Falls Church Art Assault on Dupont Circle
“Wise Guys.” Through March 28 at Georgetown Optician Gallery, Dupont Circle (1710 Connecticut Ave. NW, D.C.). Gallery Hours : Monday through Saturday 11 a.m. to 6 p.m. Opening Reception is part of the Dupont Circle Galleries First Friday Art Walk, Friday, Feb. 1, 6 p.m. – 10 p.m. For more information, call 202-939-1444.
This show marks the return of the old Irvine Contemporary gallery space to its artistic past. The main optical shop show room, the examination room and the back room will be all art and nothing but art.
This nearly-all-Falls-Church art show features the photographic work of Shaun van Steyn, the Neo-Geo abstract paintings of Donna Byrne, watercolor paintings by Bill Able and Conté figure drawings by myself, Kevin Mellema. Also shown will be a large crushed egg shell piece from Gallerie Brigitte of Reston.

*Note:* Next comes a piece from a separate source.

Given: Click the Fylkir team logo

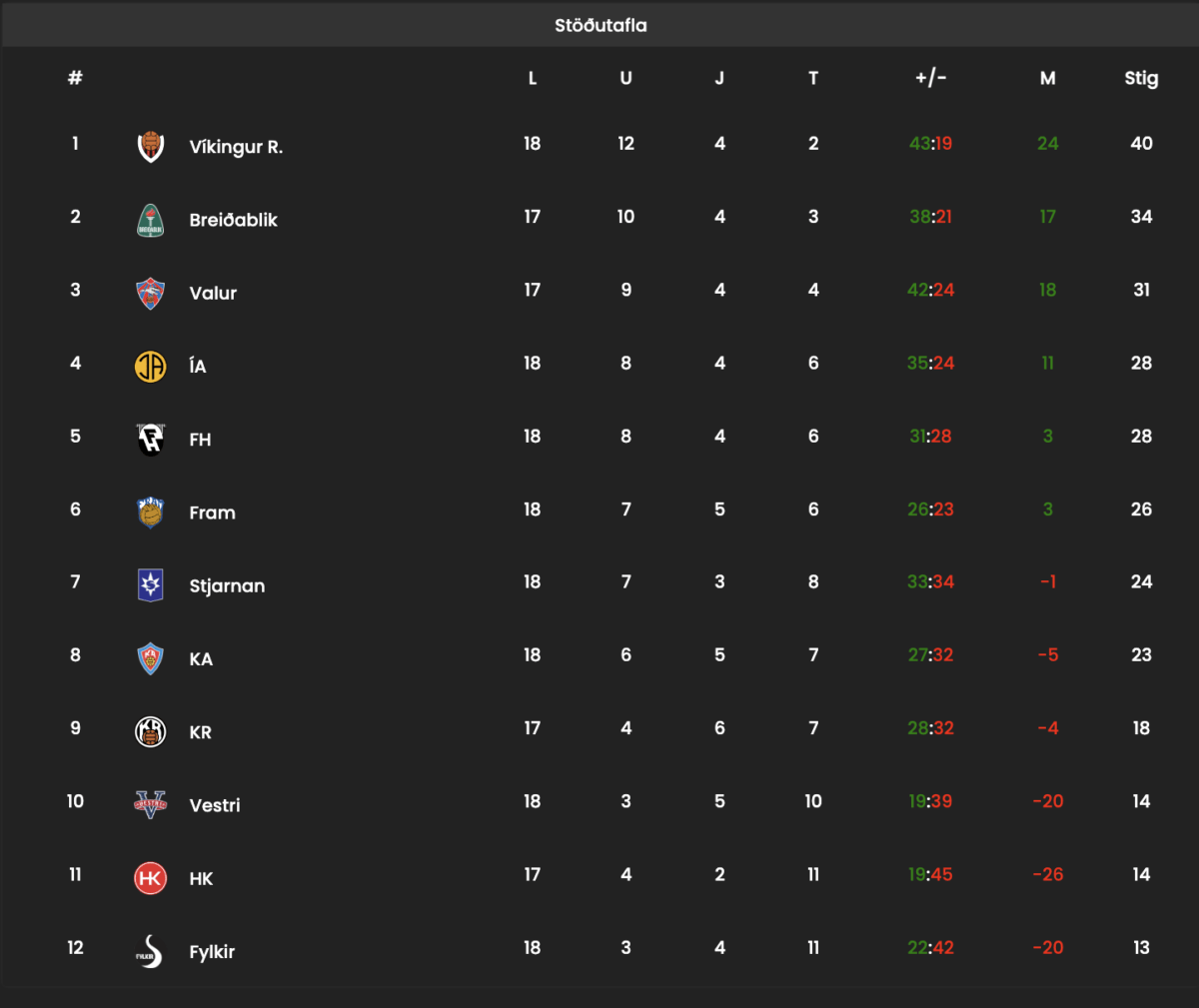Looking at the screenshot, I should [x=150, y=952].
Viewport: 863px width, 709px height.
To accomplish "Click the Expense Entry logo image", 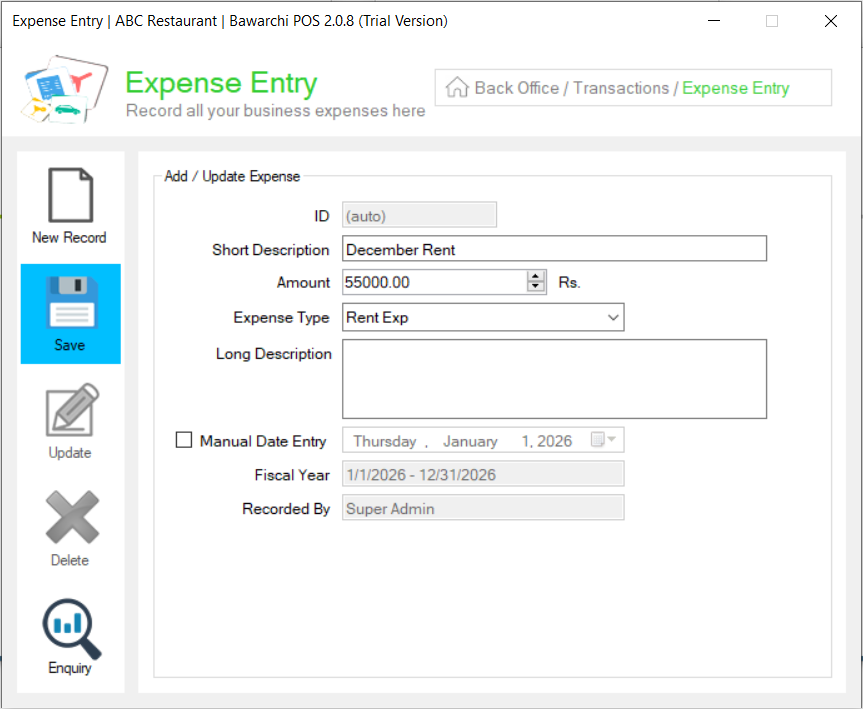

Around the corner and down the block you'll find the oil and mixed media abstract paintings of Joyce McCarten through February 23 at Studio Gallery (2108 R St. NW, D.C.). Gallery Hours: Wednesday and Thursday 1 – 7 p.m., Friday 1 – 8 p.m., Saturday 1- 6 p.m. Galleries of Dupont Circle First Friday Art Walk Friday, Feb. 1, from 6 – 8 p.m., as well as an Artist Reception Saturday, Feb. 9 from 5 – 7 p.m.
For more information, visit www.studiogallerydc.com.
First Friday in Falls Church
Falls Church Arts opens its year long series of shows and performances titles "da Vinci Passport" at Art and Frame (111 Park Ave., Falls Church). The opening reception is Friday, Feb. 1 from 6 – 8 p.m. This show runs through March 22. Normal gallery hours are Monday through Saturday, 10 a.m. – 6 p.m. For further information, call 703-534-4202, or see www.FallsChurchArts.org.